Intervista a Gennaro Francione giudice-scrittore, ma anche drammaturgo, regista e attore
di Mario Russo

Si definisce un giudice "pentito", ma Gennaro Francione è più di un giudice: è un uomo che ha scelto di onorare la verità, e lo ha fatto attaccando la toga al chiodo e seguendo la via dell’arte e particolarmente del teatro. Lo ha fatto con un successo crescente, scrivendo e mettendo in scena numerosi drammi e commedie. Allo stesso tempo, però, ha continuato a portare avanti le sue idee, in convegni e attraverso il web, creando un movimento di pensiero destinato sicuramente ad incidere anche sulla spinosa questione giudiziaria, soprattutto su quella riforma che il Paese attende.
A questo giudice prestato al teatro, O meglio a questo drammaturgo prestato alla giustizia abbiamo rivolto alcune domande.
Una domanda paradossale, anche per lei giudice “rivoluzionario”: lei crede nella giustizia?
Da magistrato, nella mia ultratrentennale carriera, mi sono accorto che la giustizia non è di questo mondo. Non per colpa dei giudici, ma della dea Temi che, in quanto bendata e con occhi sanguinanti, opera come la dea Fortuna, a casaccio ora assolvendo ricchi corrotti e ora condannando poveracci reietti di borgata.
E quindi davvero non c’è un giusto in terra?

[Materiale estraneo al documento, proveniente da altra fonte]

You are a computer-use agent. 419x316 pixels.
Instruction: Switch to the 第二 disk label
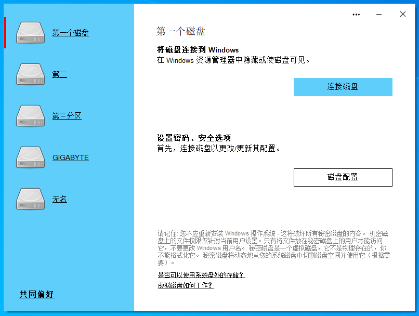59,75
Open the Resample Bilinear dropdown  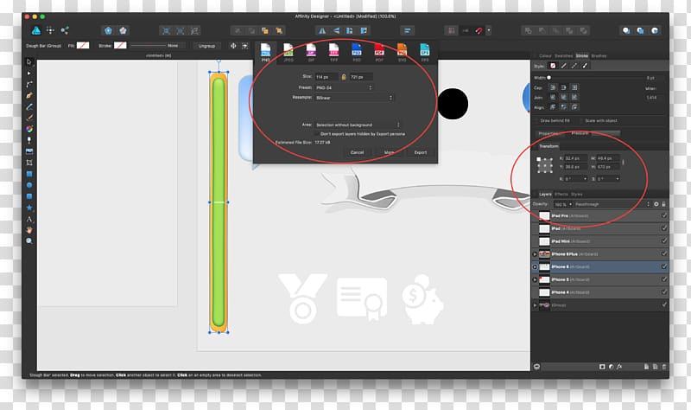(x=354, y=98)
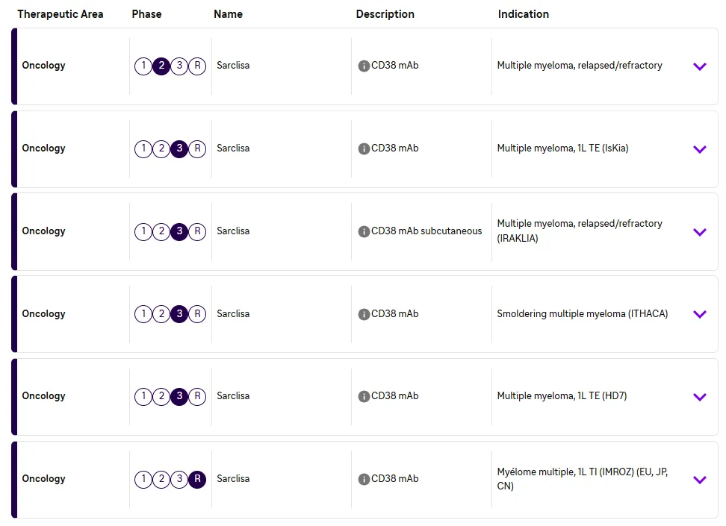726x526 pixels.
Task: Click info icon next to CD38 mAb subcutaneous
Action: [x=364, y=231]
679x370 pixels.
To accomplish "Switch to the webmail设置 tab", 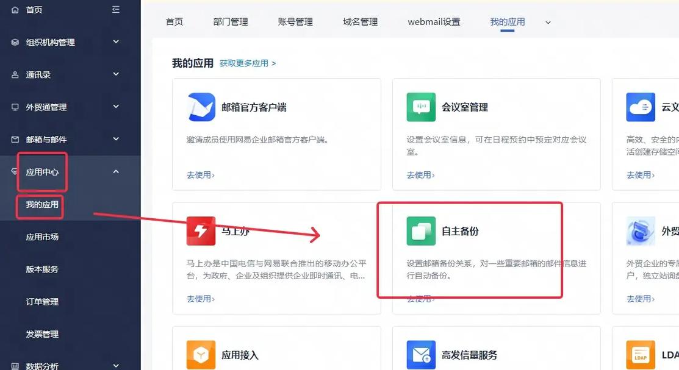I will point(434,21).

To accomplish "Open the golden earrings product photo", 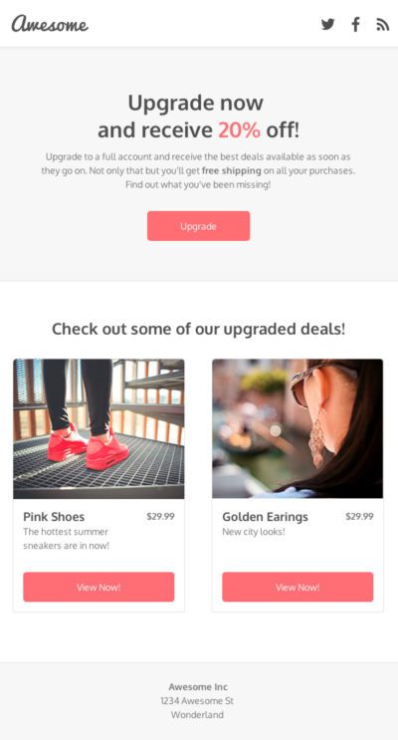I will (x=298, y=428).
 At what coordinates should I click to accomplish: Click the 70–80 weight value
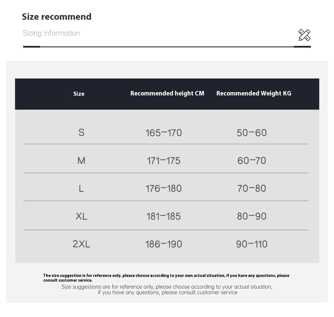click(252, 188)
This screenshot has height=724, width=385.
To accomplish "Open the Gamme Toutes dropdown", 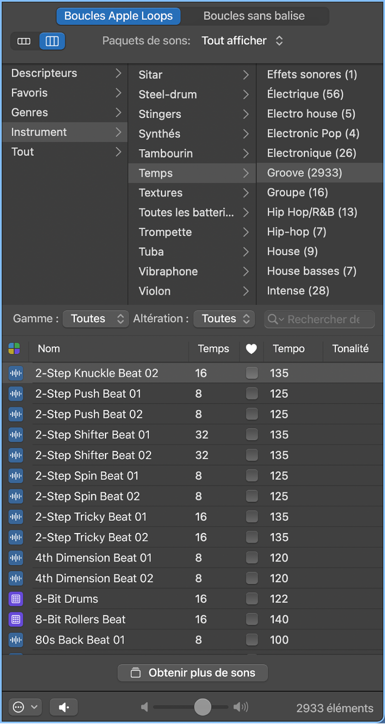I will tap(96, 319).
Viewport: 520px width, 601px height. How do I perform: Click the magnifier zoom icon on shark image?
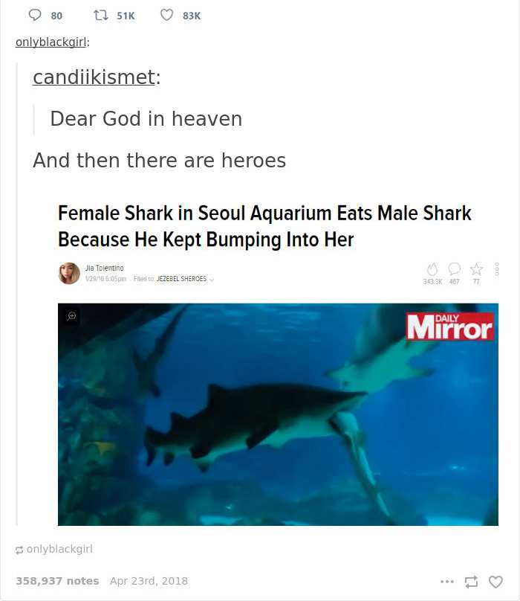pos(71,316)
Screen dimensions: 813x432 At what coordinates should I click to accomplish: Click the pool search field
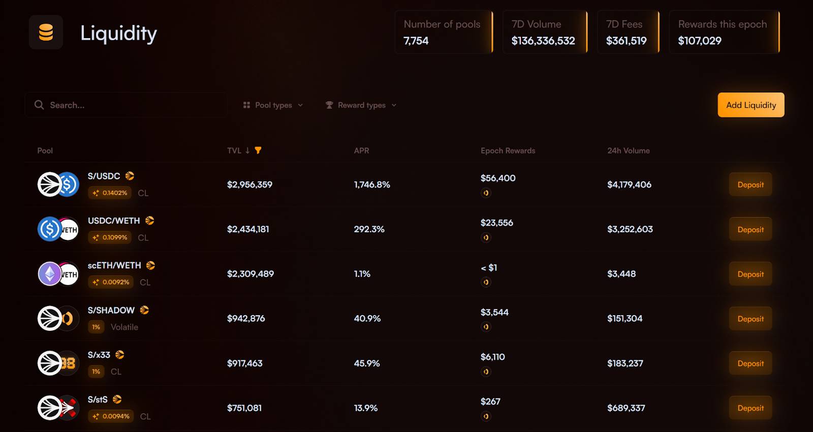click(x=126, y=105)
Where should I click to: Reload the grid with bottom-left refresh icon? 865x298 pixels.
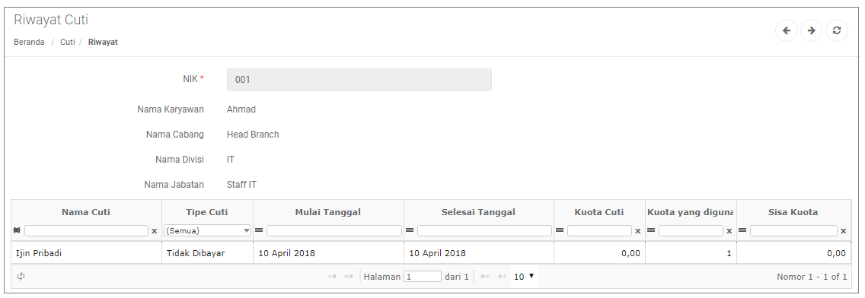21,277
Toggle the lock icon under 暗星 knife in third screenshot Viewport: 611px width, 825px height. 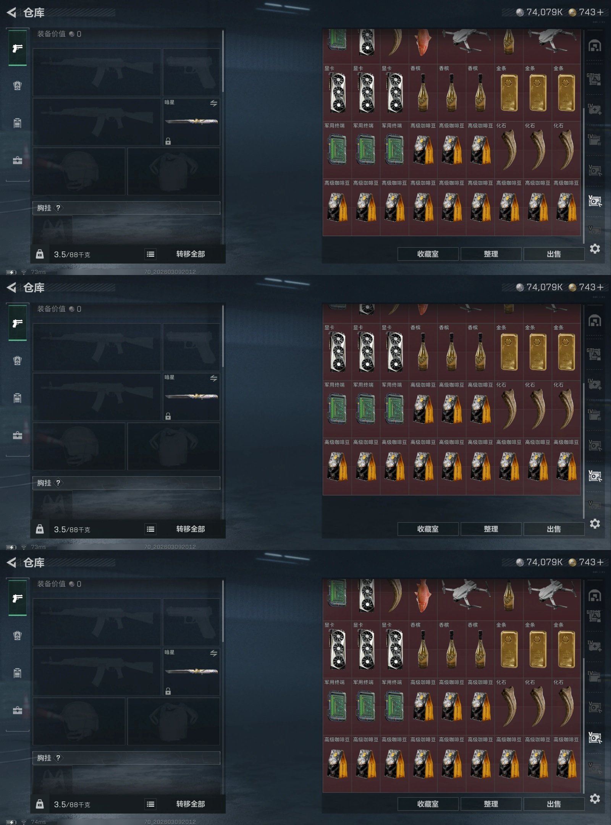click(168, 691)
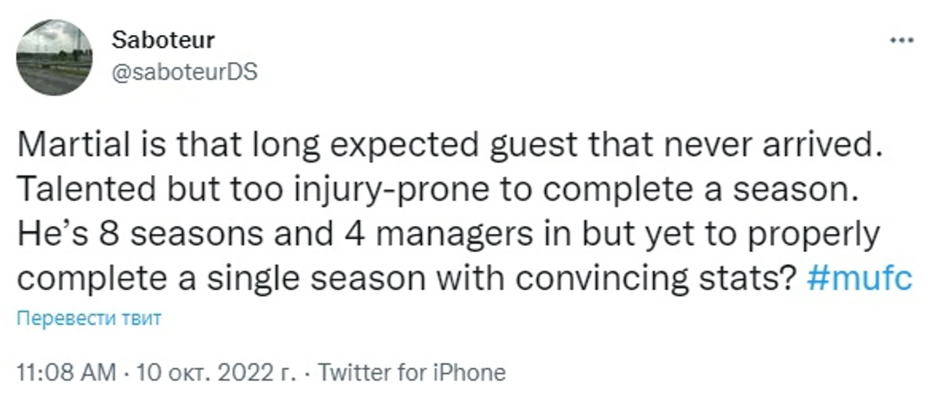Screen dimensions: 928x401
Task: Open the tweet's three-dot more options menu
Action: (x=901, y=40)
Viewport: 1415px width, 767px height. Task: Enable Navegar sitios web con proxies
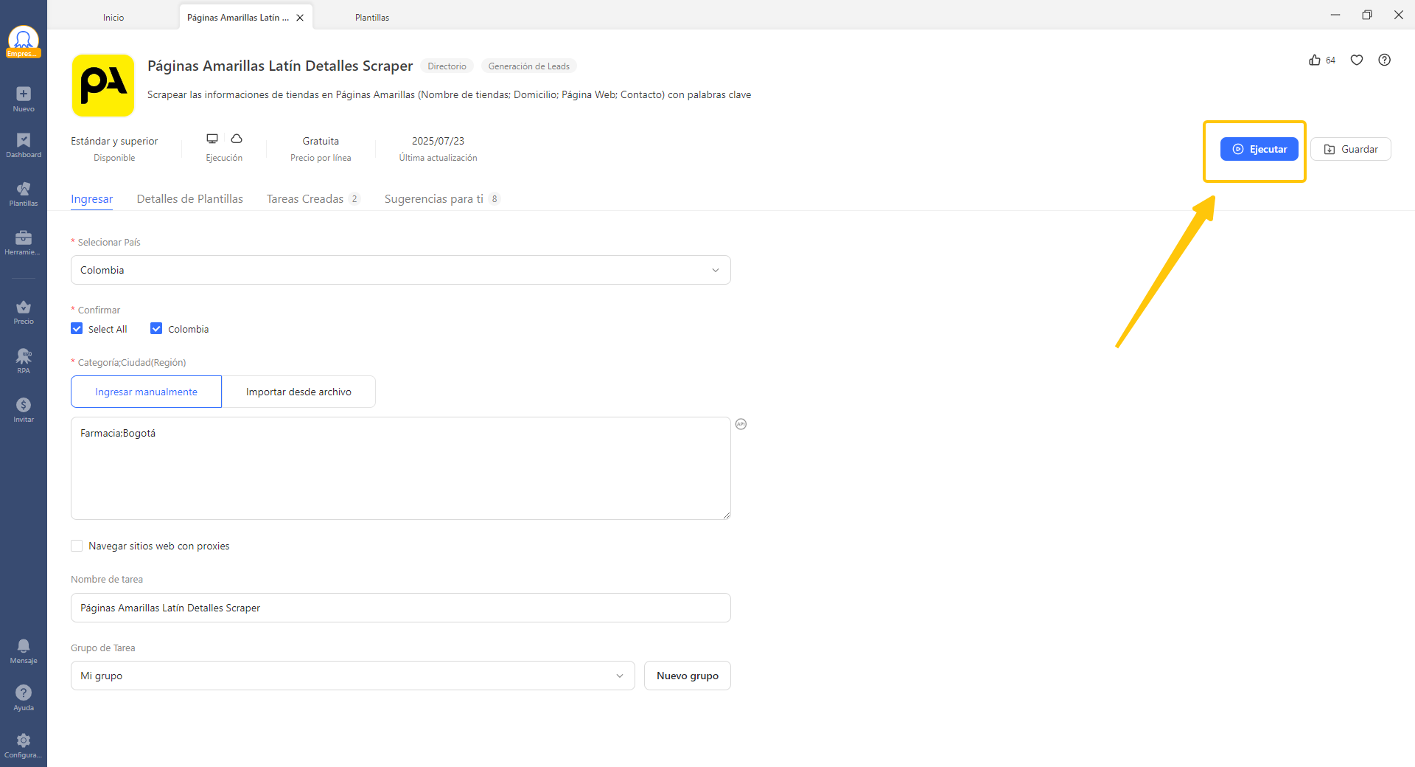(x=77, y=546)
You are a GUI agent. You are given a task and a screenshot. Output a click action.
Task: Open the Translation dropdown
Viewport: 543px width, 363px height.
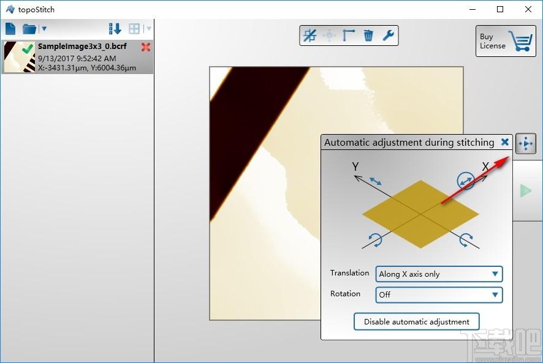pyautogui.click(x=439, y=274)
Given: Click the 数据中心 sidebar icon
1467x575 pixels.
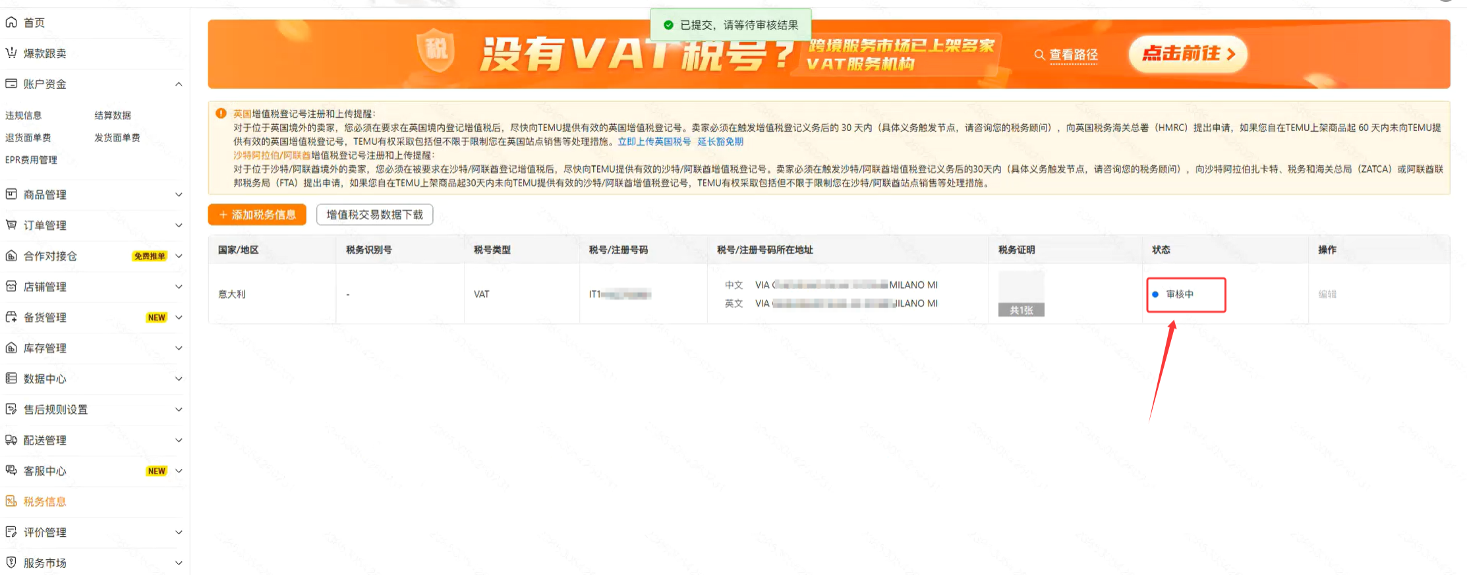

Ecco io credo che l’essere più equo al mondo non sia il giudice che applica spesso la legge formale, basata su ombre, indizi, rappresentazioni parziali della realtà, ma il poeta. Per cui Francione giudice deve tutto a Francione artista anche il coraggio avuto di emettere sentenze rivoluzionarie come quelle sui poveracci costretti a vendere cd contraffatti per strada o ladri di prosciutto in un supermercato, assolvendoli per stato di necessità ovvero fame.